- **DATASET EXCERPTS**
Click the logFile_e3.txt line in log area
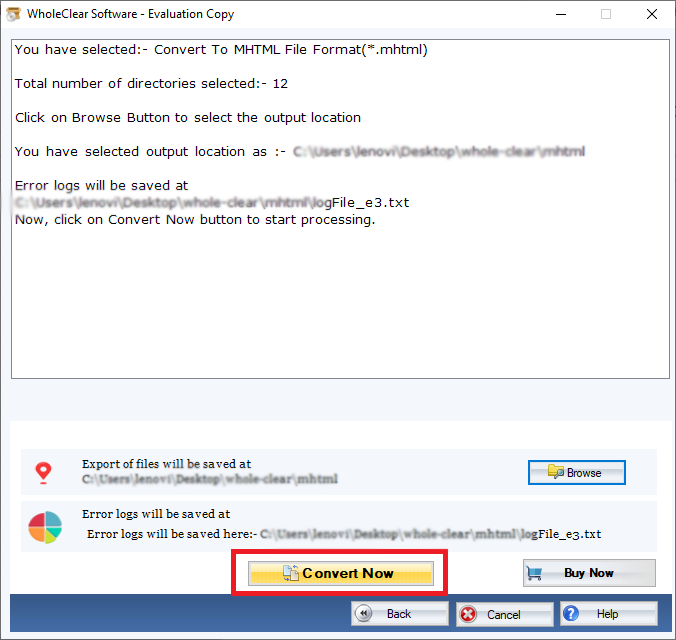676x640 pixels. click(x=212, y=203)
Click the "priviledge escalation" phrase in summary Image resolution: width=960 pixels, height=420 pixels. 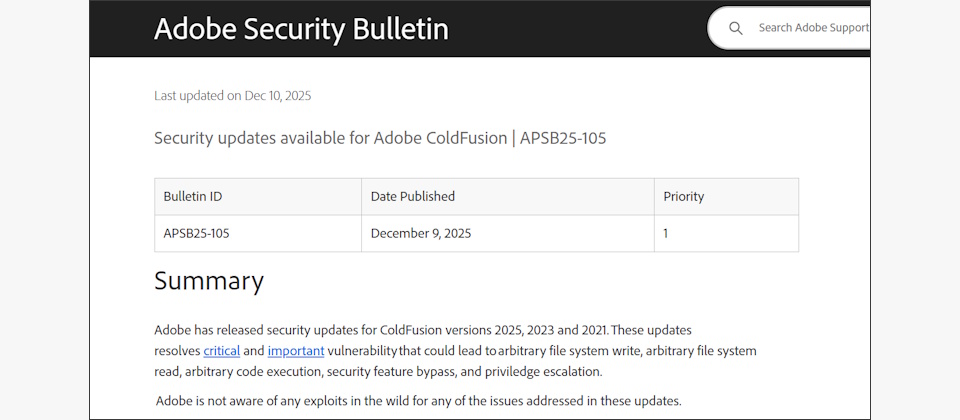541,372
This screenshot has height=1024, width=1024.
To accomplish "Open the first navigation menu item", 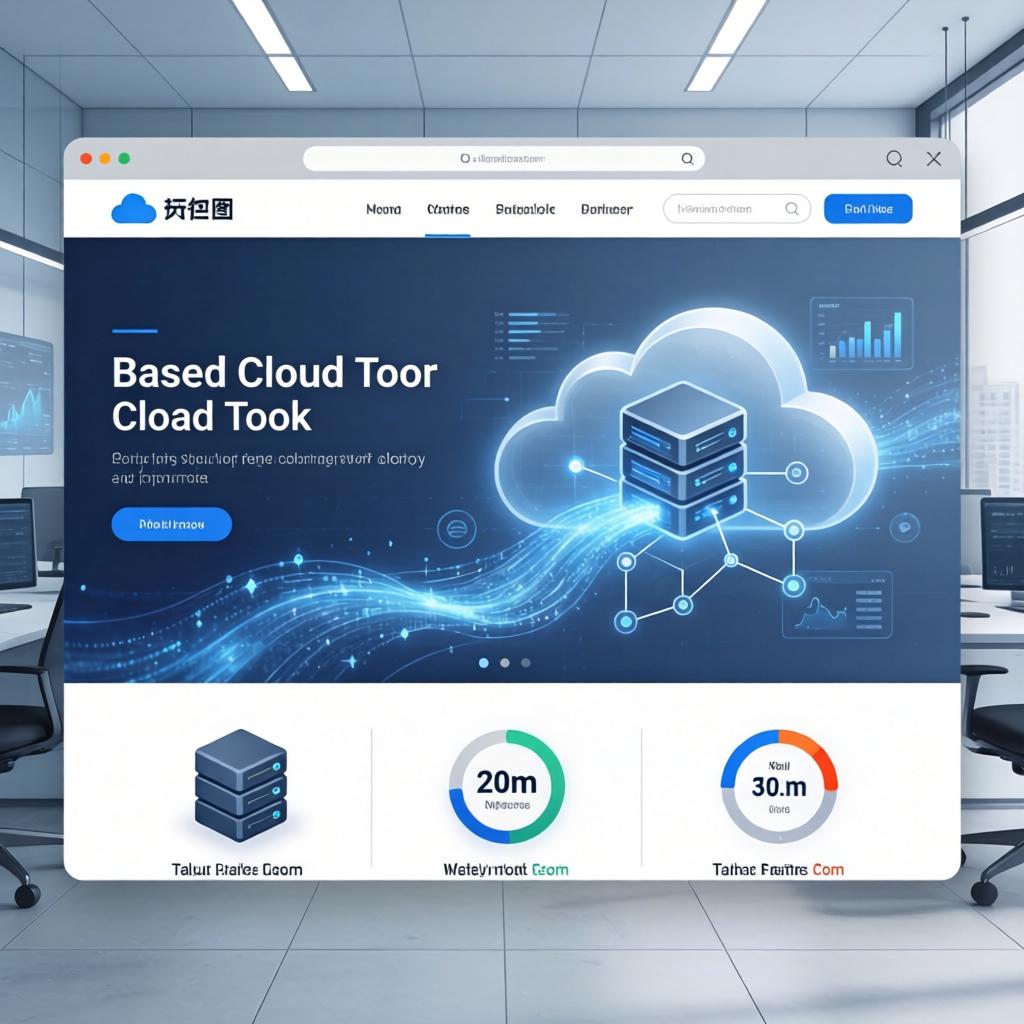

- **TASK TO CARRY OUT**
In the records above, find the line that contains "This screenshot has height=1024, width=1024.", then write it out along with every line after it, exactly, through the last one. Leave the pictures out.

- **OUTPUT OF THE TASK**
This screenshot has height=1024, width=1024.
To accomplish "Open the first navigation menu item", 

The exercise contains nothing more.